[PROVIDED INFORMATION — start]
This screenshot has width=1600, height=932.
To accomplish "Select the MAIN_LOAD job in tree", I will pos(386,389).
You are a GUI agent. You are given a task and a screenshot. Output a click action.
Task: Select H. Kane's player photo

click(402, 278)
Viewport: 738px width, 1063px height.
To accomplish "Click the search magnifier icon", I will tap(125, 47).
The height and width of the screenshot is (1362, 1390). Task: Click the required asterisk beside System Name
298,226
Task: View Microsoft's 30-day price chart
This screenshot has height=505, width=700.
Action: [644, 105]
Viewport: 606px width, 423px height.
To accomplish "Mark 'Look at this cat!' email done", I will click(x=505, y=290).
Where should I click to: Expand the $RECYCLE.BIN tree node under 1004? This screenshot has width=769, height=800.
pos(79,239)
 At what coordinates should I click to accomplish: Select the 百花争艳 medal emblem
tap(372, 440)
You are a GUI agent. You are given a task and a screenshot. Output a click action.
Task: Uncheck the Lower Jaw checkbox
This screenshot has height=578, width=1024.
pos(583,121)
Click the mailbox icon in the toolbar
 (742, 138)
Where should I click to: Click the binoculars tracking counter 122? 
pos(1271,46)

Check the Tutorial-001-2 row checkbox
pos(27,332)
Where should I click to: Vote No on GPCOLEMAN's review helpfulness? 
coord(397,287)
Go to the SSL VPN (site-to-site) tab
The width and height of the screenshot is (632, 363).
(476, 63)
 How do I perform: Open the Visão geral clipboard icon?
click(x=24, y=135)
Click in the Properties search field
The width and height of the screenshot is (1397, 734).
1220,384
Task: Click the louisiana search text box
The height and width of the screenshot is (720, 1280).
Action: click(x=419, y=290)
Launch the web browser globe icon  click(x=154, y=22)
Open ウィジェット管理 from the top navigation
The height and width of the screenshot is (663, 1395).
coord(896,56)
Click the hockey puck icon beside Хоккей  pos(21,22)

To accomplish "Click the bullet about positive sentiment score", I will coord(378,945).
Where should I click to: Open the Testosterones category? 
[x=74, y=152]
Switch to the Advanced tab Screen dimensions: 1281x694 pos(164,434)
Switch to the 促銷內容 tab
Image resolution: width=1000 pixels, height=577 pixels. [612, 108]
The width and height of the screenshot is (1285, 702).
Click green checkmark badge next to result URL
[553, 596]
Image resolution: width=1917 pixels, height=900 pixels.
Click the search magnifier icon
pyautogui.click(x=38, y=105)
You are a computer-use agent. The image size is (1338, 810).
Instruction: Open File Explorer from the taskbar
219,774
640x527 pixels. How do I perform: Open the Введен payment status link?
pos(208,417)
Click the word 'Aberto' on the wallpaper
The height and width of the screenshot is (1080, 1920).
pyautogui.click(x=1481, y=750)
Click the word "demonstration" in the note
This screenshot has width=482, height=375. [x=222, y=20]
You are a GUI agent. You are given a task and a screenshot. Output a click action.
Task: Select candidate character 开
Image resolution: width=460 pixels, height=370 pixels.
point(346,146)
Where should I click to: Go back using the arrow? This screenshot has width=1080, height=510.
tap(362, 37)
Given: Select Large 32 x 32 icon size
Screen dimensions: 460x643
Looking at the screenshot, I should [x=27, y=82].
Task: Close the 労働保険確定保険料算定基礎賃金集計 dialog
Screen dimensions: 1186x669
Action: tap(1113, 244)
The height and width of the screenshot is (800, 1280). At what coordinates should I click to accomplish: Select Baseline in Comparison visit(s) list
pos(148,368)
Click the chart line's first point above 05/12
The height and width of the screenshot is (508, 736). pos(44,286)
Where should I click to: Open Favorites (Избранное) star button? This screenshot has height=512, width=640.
[PROVIDED INFORMATION — finish]
HOW TO COMPLETE THIS TASK
The lines above that hold the word "size" should be found and copied out.

WRITTEN RESPONSE
You are a computer-use agent. The image size is (1338, 810).
Given: Select Large 32 x 32 icon size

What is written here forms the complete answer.